- [Reading text]:
/---
Wednesday, 25 May 2011

Thresholds...



In the dead of the night this past week, I got a phone call that got me dashing to the airport with just my handbag. Someone very close to me had attempted suicide and was in critical condition. I was told a suicide note had been written and addressed to me. You see, I knew there was a situation but I thought everything was under control. We all have our threshold-for pain, disappointment, pressure, you name it. I kept asking myself how she managed to reach hers and no one saw it coming? Sadly, most of us don’t know when to cry out until it’s too late.
I think it has something to do with this facade of perfection we all try to maintain. ‘How are you doing?’ Oh, fantastic!’ you respond, and I walk away wondering why your eyes are swollen. We never stretch out the withered hand. We grew up being told not to wash our dirty linen in public, so we take humiliation, pain, abuse and yet keep our heads up and hide our wounds in designer clothes, flashing Colgate teeth and smiling for the cameras-the very definition of picture perfect.


Life isn’t meant to be endured, you shouldn't go through it sad, lonely, depressed or frustrated either. If God felt we could do very well on our own, we each would have a planet to ourselves. We are on earth together for a reason; when you sense you are about to hit your threshold for whatever situation you are grappling with, forget decorum and cry for help. Do it before you fall to pieces. My dad used to say ‘Na pikin wey raise hand dem dey carry’. It doesn’t matter how many friends you have on Facebook or how many numbers and BB pins you’ve got, when the chips are down, you find out that there are very few people you can call and pour your heart out to, learn to keep them close to you.
\---
In the post about thresholds, what had been written and addressed to the writer? Draw only on the post about thresholds, not on the material.

- [Dataset content]:
/---
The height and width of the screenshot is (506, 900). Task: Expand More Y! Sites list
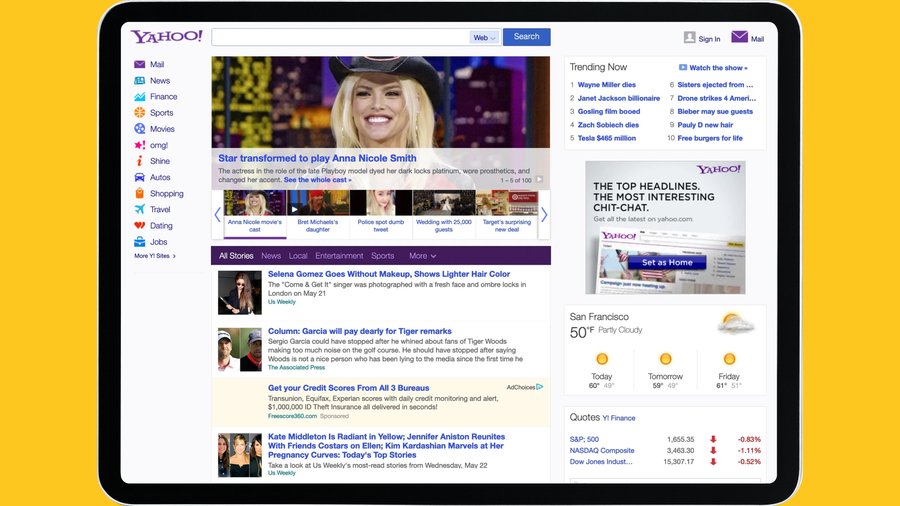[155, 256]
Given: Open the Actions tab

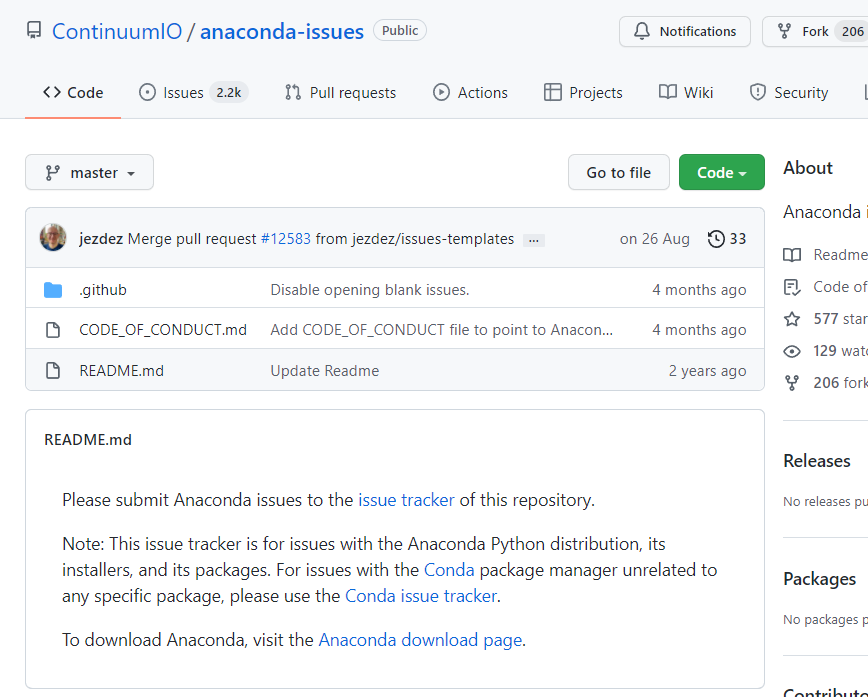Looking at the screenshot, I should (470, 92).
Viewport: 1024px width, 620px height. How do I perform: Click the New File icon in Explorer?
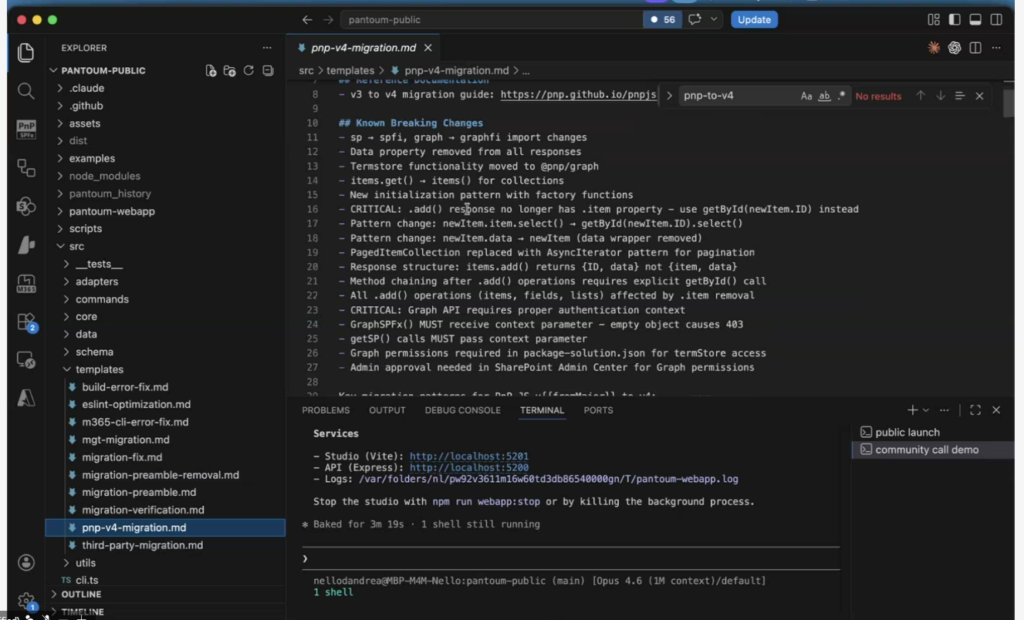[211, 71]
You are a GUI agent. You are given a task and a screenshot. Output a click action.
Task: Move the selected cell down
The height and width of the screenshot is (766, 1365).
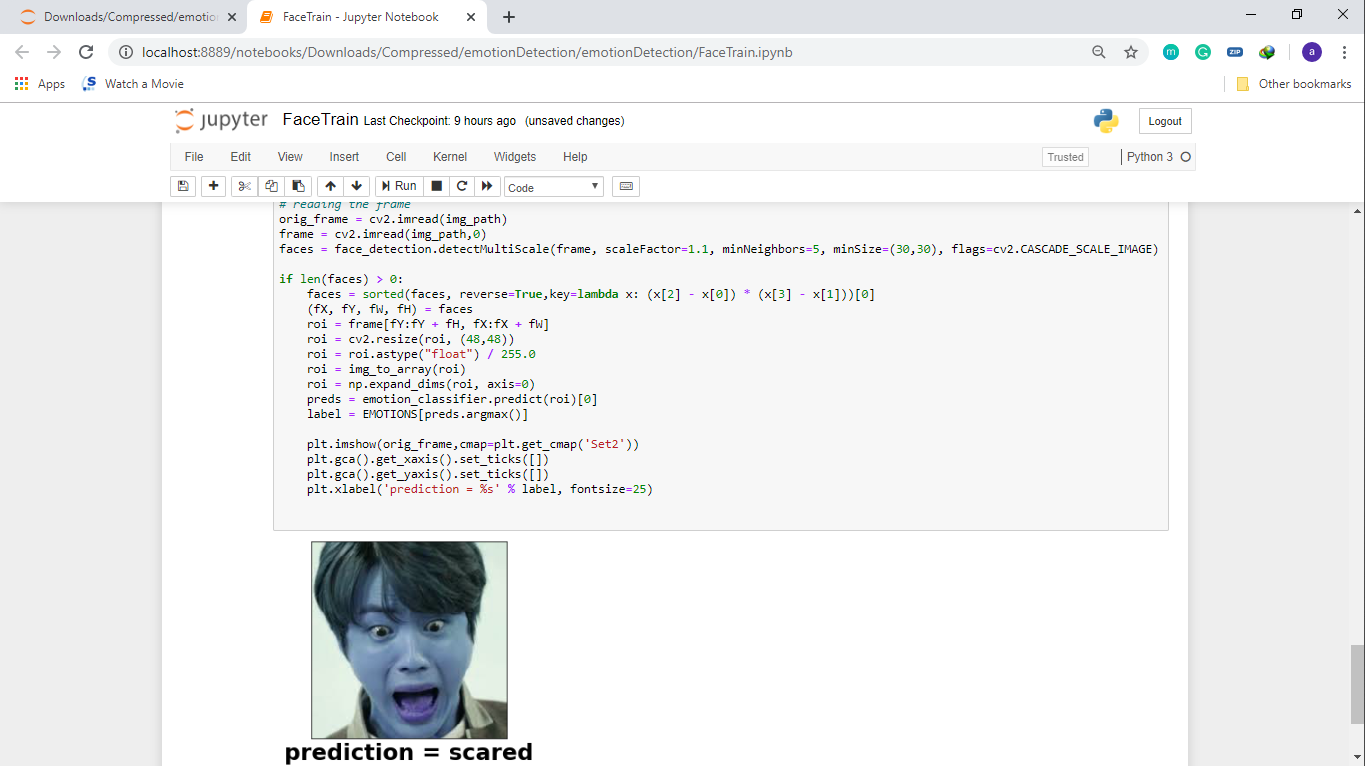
\---
- [Output of the task]: A suicide note.